Rep. Tom McClintock, R-Calif., told Newsmax on Wednesday that California needs additional water reservoirs and other measures to fix the state's "very serious water problem" that impeded efforts to fight recent wildfires.
McClintock said on "National Report" that the wildfires that broke out overnight on Tuesday in San Diego County, causing evacuation orders in some communities, and the ones in Los Angeles have shown that California has "a very serious water problem" despite having "one of the most water-rich regions of the country in Northern California."

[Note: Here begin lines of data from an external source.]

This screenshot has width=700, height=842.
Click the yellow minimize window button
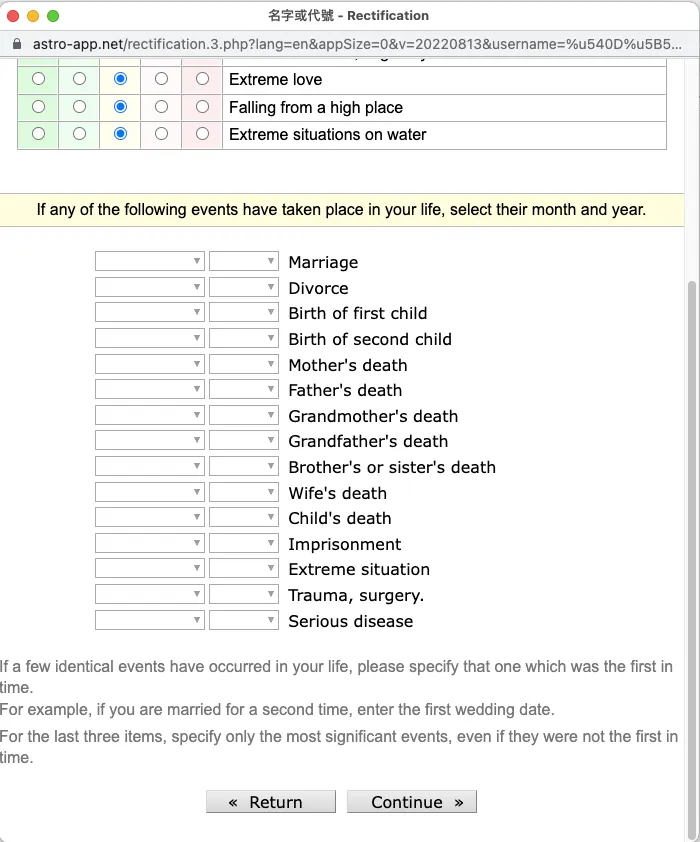(x=33, y=16)
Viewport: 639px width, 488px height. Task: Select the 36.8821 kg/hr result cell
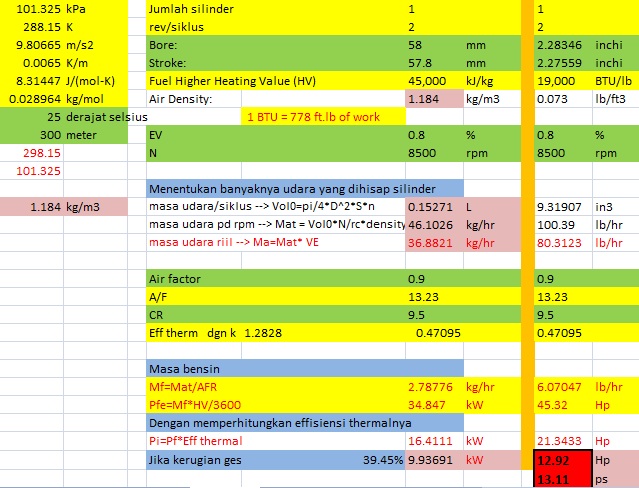(x=434, y=242)
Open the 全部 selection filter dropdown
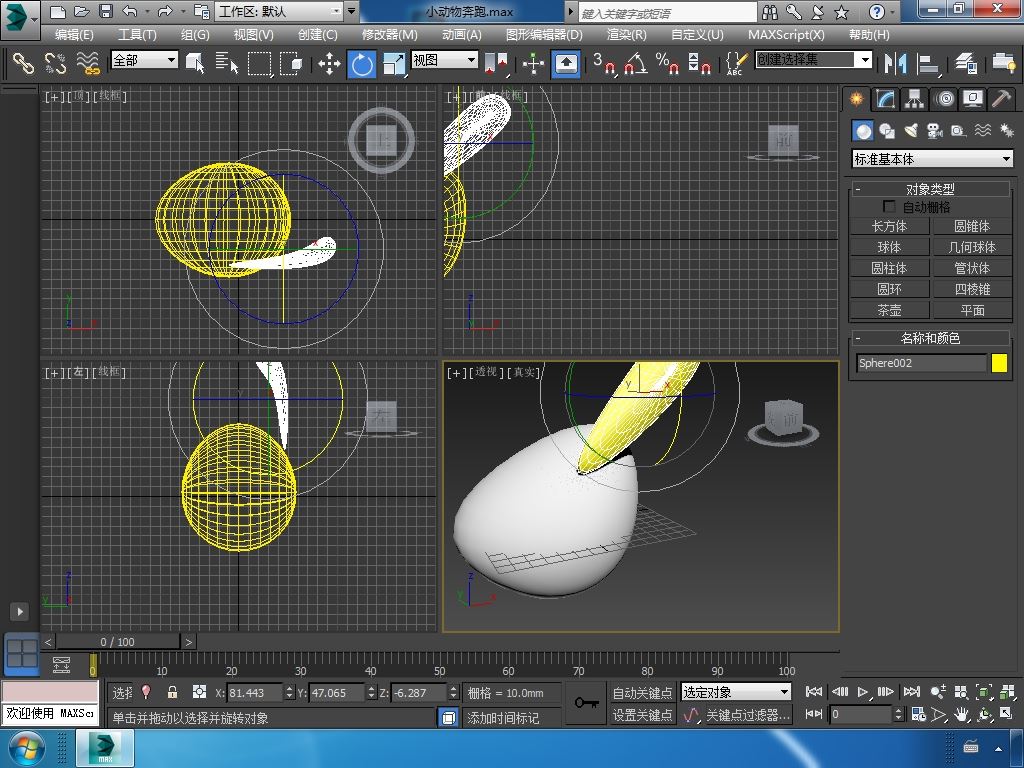The image size is (1024, 768). [144, 60]
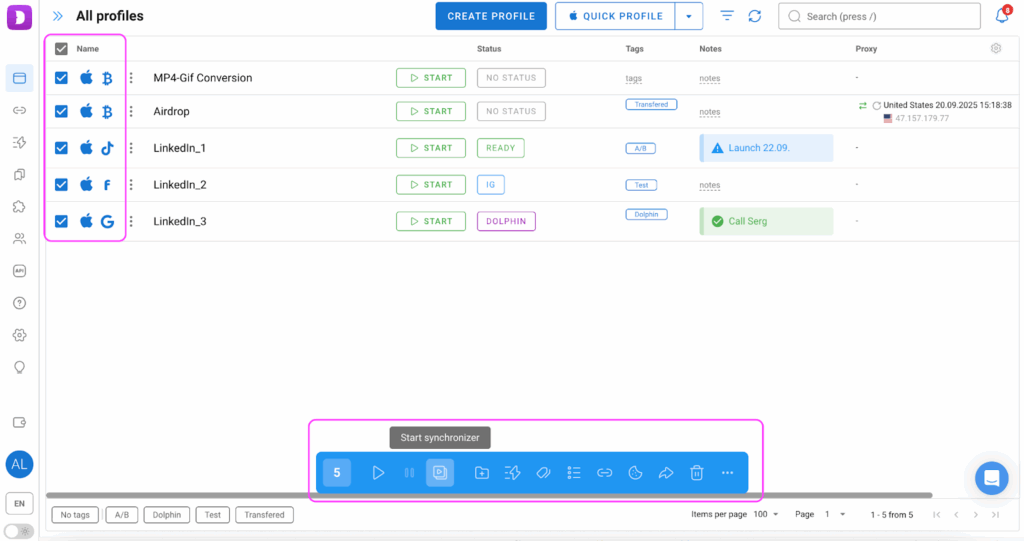The width and height of the screenshot is (1024, 541).
Task: Click the trash delete icon in bulk toolbar
Action: pos(697,473)
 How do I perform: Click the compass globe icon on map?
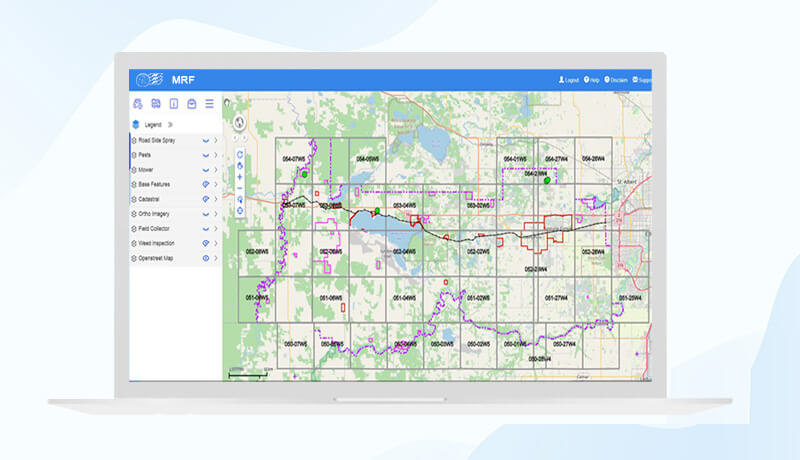coord(239,122)
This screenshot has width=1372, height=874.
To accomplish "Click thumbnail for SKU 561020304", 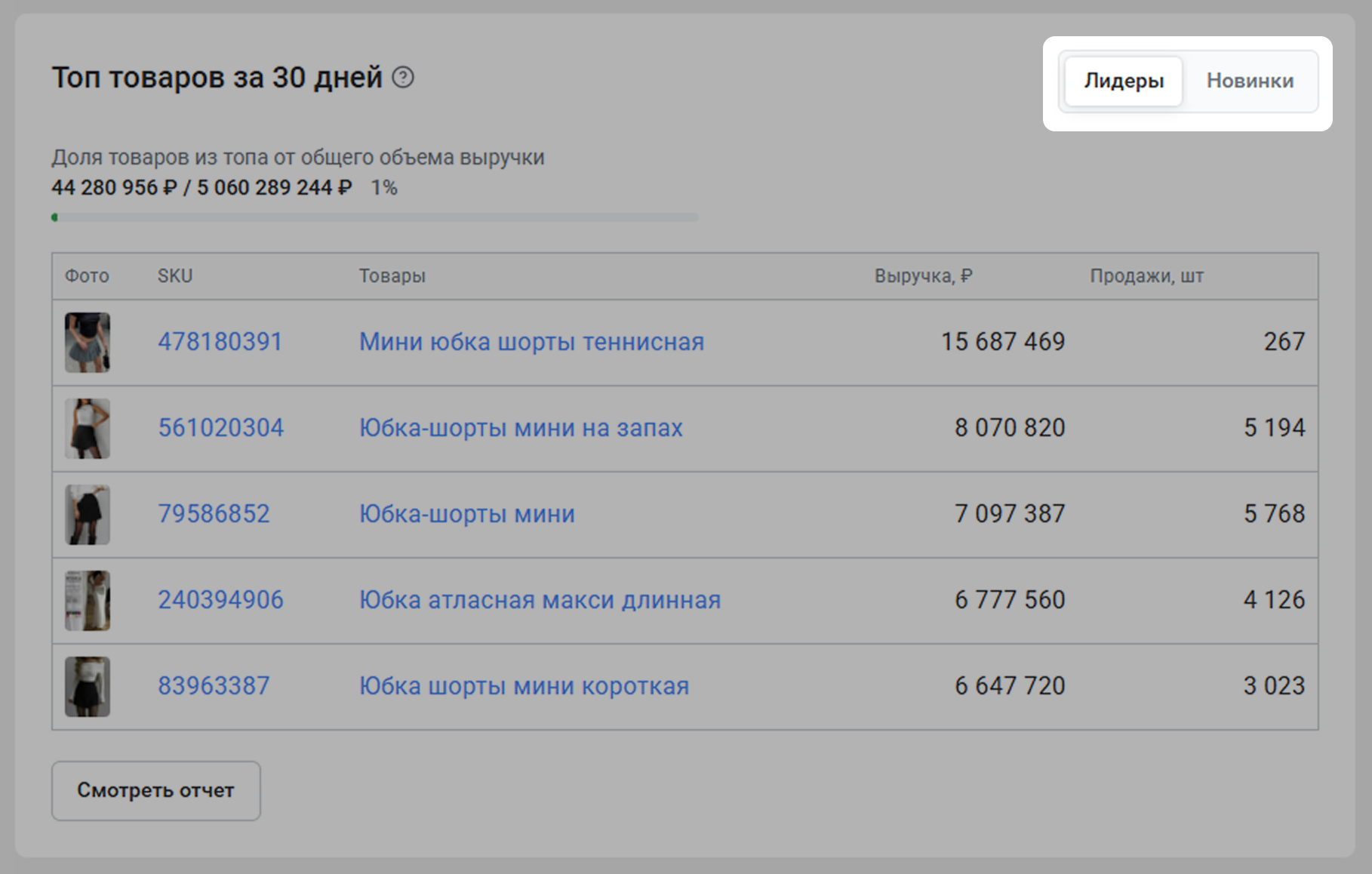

He added, "The problem is that we stopped building reservoirs to store water from wet years so that we have plenty in dry ones, and that's because of the environmental laws that were passed in the 1970s. Those same environmental laws have prevented us from properly managing our lands, which is why we are being consumed by fire throughout the region."

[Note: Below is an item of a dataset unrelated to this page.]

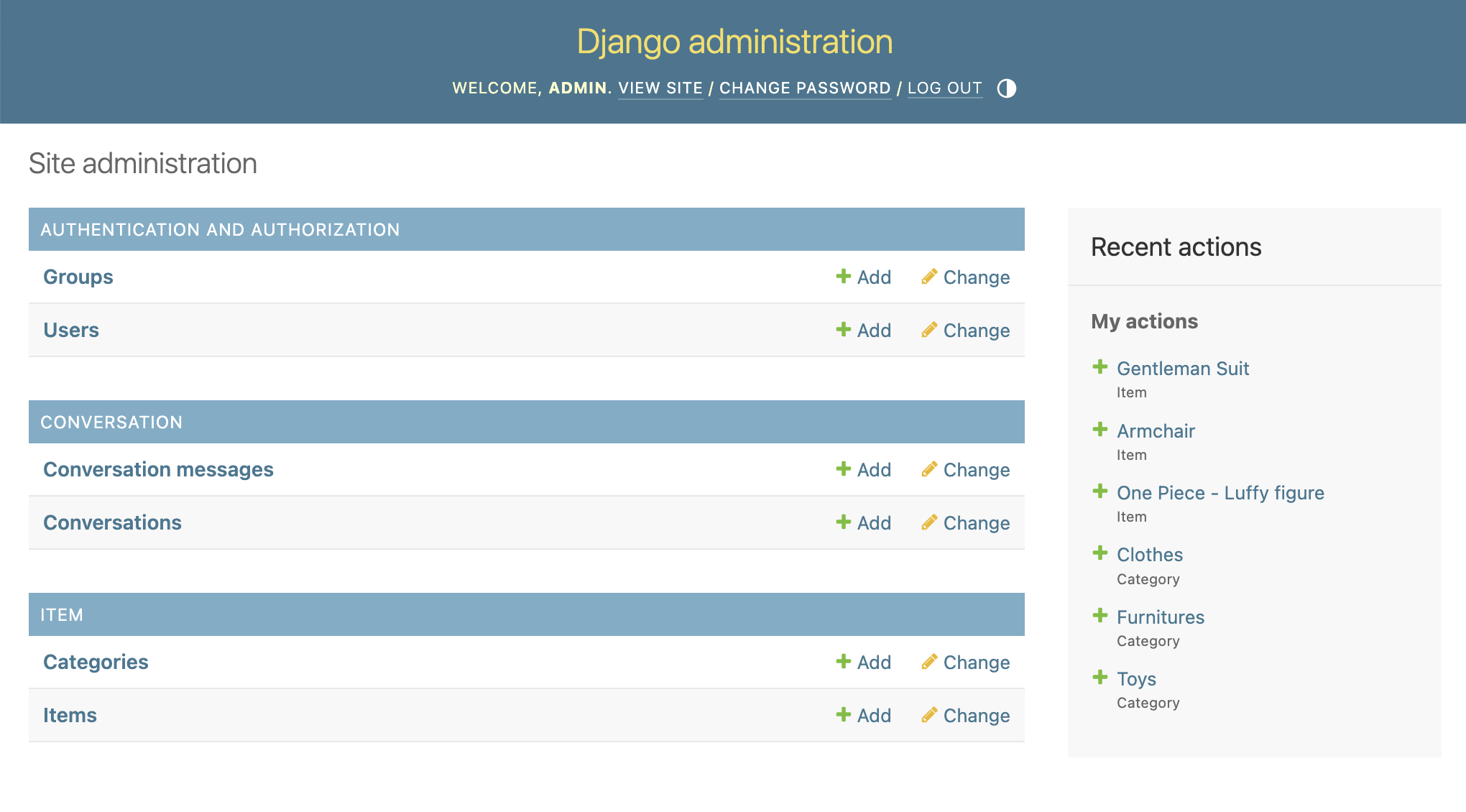The height and width of the screenshot is (812, 1466).
Task: Click the Change pencil icon for Users
Action: [x=929, y=330]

McClintock noted that prior to "the modern era, we lost about 4.5 million acres a year to catastrophic fire" before "land management agencies" were established "to do a little gardening."

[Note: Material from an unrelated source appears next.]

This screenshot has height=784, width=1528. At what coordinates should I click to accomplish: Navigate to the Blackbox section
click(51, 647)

He added that the state also started auctioning off excess timber to logging companies that paid to remove it and leasing public lands to ranchers whose cattle and sheep would suppress brush growth with their grazing. The state also used controlled fires to remove undergrowth and other measures to prevent large-scale wildfires.
McClintock said these policies "brought our fire losses from about 4.5 million acres a year to about a quarter million acres a year. But then those same environmental laws made permitting for all of these practices all but impossible, so we stopped."